Correction to: Interdependence of laforin and malin proteins for their stability and functions could underlie the molecular basis of locus heterogeneity in Lafora disease

1 Correction to: J. Biosci. 40(5), December 2015, 863–871 https://doi.org/10.1007/s12038-015-9570-0

The image of anti-Myc blot of figure 2C (third panel; Malin-Myc [C26S]) was inadvertently used once again for the γ-tubulin loading control of figure 2B. The revised figure 2B with the correct image of the γ-tubulin loading control is given below.

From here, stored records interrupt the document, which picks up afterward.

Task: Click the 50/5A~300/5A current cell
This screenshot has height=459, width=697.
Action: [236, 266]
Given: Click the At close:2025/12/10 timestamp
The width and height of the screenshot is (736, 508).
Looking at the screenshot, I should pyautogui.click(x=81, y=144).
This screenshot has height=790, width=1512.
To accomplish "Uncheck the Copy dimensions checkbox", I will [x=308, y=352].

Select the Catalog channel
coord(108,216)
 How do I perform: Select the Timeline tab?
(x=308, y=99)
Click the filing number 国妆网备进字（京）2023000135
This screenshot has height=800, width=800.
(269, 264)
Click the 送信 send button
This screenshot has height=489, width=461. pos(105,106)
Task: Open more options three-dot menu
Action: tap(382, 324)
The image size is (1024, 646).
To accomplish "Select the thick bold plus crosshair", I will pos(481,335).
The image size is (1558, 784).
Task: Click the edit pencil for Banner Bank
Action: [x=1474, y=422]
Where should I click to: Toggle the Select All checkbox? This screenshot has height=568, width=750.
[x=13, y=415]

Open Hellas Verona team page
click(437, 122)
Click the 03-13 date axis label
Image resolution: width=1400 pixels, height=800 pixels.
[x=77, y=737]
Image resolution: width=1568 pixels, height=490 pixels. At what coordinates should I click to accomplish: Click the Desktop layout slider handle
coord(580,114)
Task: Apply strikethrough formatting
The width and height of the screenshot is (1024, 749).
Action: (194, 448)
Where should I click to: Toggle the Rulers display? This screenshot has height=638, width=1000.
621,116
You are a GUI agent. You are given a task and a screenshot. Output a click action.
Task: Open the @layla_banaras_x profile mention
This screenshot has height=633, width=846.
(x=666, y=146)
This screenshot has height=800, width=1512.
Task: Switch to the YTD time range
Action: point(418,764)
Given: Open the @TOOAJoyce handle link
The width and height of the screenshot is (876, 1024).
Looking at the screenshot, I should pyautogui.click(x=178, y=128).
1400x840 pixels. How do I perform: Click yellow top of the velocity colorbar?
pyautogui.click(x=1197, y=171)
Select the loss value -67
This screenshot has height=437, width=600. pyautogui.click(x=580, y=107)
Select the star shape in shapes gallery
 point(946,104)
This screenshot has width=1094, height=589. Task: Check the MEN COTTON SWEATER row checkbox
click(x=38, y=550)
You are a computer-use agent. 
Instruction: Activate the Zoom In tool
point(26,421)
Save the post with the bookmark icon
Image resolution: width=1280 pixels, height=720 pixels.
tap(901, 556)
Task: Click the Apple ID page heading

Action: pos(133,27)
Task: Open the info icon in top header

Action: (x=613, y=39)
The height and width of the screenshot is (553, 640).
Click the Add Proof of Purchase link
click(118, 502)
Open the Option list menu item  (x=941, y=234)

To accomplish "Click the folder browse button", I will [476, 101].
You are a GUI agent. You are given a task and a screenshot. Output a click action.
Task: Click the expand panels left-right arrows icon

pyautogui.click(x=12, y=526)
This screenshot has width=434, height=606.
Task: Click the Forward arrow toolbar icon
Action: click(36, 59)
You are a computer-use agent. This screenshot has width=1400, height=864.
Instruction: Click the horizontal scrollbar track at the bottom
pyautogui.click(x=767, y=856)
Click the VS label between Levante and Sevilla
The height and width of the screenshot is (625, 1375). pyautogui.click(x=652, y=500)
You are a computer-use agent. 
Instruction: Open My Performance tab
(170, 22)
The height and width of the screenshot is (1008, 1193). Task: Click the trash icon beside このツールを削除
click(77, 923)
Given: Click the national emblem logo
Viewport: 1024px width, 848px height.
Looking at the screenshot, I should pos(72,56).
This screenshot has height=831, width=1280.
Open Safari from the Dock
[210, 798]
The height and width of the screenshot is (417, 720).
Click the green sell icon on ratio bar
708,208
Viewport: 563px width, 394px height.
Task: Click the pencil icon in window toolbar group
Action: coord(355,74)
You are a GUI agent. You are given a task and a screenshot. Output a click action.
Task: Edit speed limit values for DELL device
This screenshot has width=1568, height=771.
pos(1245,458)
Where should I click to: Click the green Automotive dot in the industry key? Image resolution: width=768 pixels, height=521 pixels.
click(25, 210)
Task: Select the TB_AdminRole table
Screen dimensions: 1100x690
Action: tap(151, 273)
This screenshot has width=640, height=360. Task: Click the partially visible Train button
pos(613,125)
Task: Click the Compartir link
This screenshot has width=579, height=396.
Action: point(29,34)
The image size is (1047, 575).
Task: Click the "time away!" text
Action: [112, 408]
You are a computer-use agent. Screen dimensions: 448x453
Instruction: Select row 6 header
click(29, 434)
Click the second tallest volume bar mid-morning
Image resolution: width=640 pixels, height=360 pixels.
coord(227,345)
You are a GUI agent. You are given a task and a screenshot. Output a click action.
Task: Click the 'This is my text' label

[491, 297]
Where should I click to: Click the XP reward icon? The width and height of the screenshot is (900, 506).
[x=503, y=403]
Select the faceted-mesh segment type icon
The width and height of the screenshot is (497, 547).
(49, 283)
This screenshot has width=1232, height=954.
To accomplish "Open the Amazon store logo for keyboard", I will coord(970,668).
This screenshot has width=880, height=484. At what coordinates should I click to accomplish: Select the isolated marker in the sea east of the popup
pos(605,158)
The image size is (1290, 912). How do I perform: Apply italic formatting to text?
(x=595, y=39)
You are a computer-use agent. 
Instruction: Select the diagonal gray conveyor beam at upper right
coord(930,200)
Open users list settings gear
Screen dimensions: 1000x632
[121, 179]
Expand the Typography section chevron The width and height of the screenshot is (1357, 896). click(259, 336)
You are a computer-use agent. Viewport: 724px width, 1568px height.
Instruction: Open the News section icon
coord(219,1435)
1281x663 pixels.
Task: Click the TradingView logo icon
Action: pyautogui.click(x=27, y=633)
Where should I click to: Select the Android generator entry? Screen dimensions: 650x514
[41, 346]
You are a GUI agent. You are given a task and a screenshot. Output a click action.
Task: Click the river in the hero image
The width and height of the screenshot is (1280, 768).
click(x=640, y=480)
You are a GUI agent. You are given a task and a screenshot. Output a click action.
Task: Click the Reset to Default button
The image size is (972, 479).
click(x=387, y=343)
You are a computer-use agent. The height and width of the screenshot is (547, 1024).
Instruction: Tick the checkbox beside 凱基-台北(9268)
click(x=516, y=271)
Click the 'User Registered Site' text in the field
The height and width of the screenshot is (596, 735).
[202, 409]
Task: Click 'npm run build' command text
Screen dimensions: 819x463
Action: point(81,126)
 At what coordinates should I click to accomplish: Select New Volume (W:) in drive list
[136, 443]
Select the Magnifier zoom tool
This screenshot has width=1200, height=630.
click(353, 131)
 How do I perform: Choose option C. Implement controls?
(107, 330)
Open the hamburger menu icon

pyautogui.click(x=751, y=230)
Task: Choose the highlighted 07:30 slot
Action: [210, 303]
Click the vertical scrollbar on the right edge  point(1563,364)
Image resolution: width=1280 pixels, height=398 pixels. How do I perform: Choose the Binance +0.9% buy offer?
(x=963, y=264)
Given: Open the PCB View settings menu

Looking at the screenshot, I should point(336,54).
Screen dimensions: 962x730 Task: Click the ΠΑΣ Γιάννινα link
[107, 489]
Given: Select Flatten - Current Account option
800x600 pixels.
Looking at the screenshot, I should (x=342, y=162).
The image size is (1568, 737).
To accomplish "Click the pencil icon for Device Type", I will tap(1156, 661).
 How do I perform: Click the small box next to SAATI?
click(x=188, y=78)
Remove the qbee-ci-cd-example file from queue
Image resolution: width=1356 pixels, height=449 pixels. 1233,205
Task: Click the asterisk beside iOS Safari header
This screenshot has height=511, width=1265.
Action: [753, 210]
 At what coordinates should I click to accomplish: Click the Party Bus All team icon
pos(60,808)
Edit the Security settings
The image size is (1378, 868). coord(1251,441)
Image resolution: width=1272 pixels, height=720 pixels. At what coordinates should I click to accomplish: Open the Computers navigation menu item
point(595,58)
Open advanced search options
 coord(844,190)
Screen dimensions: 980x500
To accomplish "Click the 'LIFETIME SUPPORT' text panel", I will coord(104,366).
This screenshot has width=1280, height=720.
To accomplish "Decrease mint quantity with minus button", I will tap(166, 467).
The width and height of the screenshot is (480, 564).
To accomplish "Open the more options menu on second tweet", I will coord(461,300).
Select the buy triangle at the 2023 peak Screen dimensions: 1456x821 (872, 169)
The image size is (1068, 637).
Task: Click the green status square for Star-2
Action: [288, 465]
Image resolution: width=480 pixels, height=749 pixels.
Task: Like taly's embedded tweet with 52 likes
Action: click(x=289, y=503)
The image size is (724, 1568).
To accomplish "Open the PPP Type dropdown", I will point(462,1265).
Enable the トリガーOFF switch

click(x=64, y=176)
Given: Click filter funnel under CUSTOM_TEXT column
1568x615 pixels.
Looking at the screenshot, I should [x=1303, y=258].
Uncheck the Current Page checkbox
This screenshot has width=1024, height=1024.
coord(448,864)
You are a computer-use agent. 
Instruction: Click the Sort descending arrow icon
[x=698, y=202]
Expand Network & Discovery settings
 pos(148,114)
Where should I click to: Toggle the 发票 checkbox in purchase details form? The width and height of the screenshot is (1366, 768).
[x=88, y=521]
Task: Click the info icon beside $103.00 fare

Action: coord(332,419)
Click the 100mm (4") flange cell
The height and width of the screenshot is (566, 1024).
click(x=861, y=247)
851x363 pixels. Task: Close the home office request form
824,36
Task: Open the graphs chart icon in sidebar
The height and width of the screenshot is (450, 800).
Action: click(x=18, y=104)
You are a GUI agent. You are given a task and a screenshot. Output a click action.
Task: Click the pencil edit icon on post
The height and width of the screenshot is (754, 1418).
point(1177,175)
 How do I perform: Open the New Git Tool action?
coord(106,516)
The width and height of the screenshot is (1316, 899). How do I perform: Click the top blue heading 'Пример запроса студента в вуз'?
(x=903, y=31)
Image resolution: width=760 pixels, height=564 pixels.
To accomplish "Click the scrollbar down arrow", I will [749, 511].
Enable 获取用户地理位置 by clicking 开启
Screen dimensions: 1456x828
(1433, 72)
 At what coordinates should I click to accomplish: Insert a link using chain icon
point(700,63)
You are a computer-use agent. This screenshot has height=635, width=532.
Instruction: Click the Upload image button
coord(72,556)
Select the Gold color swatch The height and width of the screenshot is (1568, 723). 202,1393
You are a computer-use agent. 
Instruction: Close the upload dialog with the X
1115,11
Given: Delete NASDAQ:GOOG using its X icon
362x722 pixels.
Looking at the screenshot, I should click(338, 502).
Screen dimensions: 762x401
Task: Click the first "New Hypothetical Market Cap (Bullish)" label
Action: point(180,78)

The interpretation and conclusion provided in the article do not change because of the correction.

Figure 2

Malin promotes its own degradation: (A) The wild-type (WT) or the catalytically inactive (C26S) mutant malin was overexpressed in COS-7 cells and processed for pull-down assay using anti-ubiquitin antibody. The pull-down products (PD) and whole cell lysates (WCL) were resolved and immunoblotted (IB) with indicated antibodies. (B) Myc/His-tagged malin or Myc/His-tagged C26S malin was transiently expressed in COS-7 cells either in the presence or absence of MG132 as indicated. Equal amount of whole cell lysate for each combination was resolved in SDS-PAGE and immunoblotted with anti-Myc antibody or anti-γ-tubulin antibody (as loading control) to show the difference in the cellular levels of malin. (C) Transfections were done in COS-7 cells in 24-well plate for Myc-tagged wild-type malin or the Myc-tagged C26S mutant malin (300 ng/well) with increasing proportion of an expression construct (0, 100, 200, or 400 ng/well in lanes 1 to 4, respectively) for the HA-tagged wild-type ubiquitin (WT) or its mutant (K48R) as indicated. Equal amount of whole cell lysate from each well was resolved in SDS-PAGE and immunoblotted with anti-Myc antibody or anti-γ-tubulin antibody (as loading control) to show the difference in the cellular levels of the proteins.